#### Trecho selecionado
────────────────────────────────────────

Se vem angariando apoiadores país afora — já foram apresentados projetos de lei baseados nos preceitos do Escola sem Partido em centenas de câmara municipais, 11 assembleias legislativas, na Câmara dos Deputados e no Senado — , o grupo também tem sido alvo de forte ataque de professores, movimentos estudantis e outras organizações de classe. Apuro conversou com o professor da Universidade Federal Fluminense (UFF) e criador da página Professores contra o Escola sem Partido, Fernando Penna, para saber qual a visão de docentes e estudiosos da educação sobre o movimento e a ideia de doutrinação ideológica nas salas de aula.

Antes, vale um esclarecimento. Apuro pretendia que o tema Escola sem Partido fosse o primeiro de uma série de debates promovido por nós. Ao longo das últimas duas semanas, buscamos contato com Miguel Nagib. Em seguida, o gabinete do vereador Carlos Bolsonaro (PSC-RJ) — autor do projeto do EsP na Câmara Municipal do Rio de Janeiro — foi procurado e não indicou participante para o debate. Por fim, contactamos o movimento via e-mail e Facebook e nos foi informado que não havia representante do grupo disponível no Rio de Janeiro. Apuro reforça aqui o convite aos organizadores do Escola sem Partido.

────────────────────────────────────────

#### Listagem fornecida
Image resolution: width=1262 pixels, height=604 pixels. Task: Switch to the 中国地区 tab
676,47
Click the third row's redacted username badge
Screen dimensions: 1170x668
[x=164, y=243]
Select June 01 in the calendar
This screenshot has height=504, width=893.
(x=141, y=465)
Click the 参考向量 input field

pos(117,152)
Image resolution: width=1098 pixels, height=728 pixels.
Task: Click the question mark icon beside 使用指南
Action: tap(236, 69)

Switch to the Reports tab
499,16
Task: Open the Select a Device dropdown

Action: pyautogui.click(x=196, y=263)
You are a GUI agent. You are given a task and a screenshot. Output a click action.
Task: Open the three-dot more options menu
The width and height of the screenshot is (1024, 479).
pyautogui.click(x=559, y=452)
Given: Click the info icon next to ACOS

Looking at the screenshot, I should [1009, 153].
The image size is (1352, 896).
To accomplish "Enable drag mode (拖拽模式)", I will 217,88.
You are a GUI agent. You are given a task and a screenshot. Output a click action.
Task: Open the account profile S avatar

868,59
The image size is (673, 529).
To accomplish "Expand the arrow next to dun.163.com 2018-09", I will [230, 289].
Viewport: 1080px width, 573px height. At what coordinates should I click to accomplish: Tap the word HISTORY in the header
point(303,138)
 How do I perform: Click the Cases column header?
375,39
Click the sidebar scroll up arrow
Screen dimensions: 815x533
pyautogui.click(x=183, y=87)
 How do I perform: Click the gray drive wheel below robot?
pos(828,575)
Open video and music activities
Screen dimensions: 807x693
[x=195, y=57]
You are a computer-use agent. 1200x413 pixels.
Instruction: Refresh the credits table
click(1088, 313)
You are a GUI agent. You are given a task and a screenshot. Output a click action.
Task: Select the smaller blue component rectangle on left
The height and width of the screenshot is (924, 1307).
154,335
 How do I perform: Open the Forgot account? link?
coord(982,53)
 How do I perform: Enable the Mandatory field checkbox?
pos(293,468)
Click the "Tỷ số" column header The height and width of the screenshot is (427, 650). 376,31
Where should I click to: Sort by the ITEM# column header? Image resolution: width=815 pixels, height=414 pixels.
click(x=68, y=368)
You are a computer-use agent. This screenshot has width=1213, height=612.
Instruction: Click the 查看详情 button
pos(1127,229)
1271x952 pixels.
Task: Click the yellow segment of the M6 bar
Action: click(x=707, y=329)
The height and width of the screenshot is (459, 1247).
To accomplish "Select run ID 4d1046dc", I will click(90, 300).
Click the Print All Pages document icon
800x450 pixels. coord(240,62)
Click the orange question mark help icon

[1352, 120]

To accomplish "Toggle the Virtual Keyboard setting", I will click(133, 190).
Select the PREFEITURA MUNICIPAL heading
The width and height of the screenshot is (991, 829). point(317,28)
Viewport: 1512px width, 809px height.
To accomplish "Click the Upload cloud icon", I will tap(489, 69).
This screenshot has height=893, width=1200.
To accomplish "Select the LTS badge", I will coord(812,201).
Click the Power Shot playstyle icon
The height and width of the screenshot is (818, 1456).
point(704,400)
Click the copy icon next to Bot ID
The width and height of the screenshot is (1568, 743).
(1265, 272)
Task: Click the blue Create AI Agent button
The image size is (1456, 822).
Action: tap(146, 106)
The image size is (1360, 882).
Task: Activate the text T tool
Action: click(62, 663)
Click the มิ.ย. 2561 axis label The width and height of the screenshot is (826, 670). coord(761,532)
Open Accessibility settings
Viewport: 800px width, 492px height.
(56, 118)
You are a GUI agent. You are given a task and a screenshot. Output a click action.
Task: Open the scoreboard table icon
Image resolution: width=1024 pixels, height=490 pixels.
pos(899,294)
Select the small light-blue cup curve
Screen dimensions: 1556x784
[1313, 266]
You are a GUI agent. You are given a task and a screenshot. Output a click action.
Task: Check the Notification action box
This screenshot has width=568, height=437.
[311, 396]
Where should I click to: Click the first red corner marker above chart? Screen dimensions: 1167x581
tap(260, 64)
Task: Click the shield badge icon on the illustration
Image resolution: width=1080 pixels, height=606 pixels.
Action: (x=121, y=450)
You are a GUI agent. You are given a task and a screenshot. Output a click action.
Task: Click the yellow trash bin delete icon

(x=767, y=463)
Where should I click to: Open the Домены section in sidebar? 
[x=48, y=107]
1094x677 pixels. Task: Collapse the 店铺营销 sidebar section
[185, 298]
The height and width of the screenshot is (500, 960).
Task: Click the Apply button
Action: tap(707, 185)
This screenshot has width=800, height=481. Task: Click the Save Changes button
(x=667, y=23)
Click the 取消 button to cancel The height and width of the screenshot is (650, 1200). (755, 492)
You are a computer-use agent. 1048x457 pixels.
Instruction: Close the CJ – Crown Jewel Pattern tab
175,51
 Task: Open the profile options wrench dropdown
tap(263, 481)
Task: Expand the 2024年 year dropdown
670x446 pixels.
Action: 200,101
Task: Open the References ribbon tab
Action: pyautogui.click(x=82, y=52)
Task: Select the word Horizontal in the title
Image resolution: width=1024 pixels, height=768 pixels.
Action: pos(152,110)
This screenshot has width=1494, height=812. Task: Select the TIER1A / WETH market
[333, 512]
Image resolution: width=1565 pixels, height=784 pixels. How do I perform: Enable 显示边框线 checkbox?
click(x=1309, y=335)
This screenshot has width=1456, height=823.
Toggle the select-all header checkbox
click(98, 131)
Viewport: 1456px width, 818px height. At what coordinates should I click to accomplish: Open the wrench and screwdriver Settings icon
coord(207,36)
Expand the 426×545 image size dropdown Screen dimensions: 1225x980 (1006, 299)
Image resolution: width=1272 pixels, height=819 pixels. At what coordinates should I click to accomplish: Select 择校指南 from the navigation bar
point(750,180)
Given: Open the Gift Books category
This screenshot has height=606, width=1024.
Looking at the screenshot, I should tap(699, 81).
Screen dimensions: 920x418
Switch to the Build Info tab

────────────────────────────────────────

#### Exercício
Segundo o trecho sobre o Escola sem Partido, quais grupos têm feito forte ataque ao movimento? A listagem é um material independente, sem relação com o trecho.

#### Resposta
Professores, movimentos estudantis e outras organizações de classe.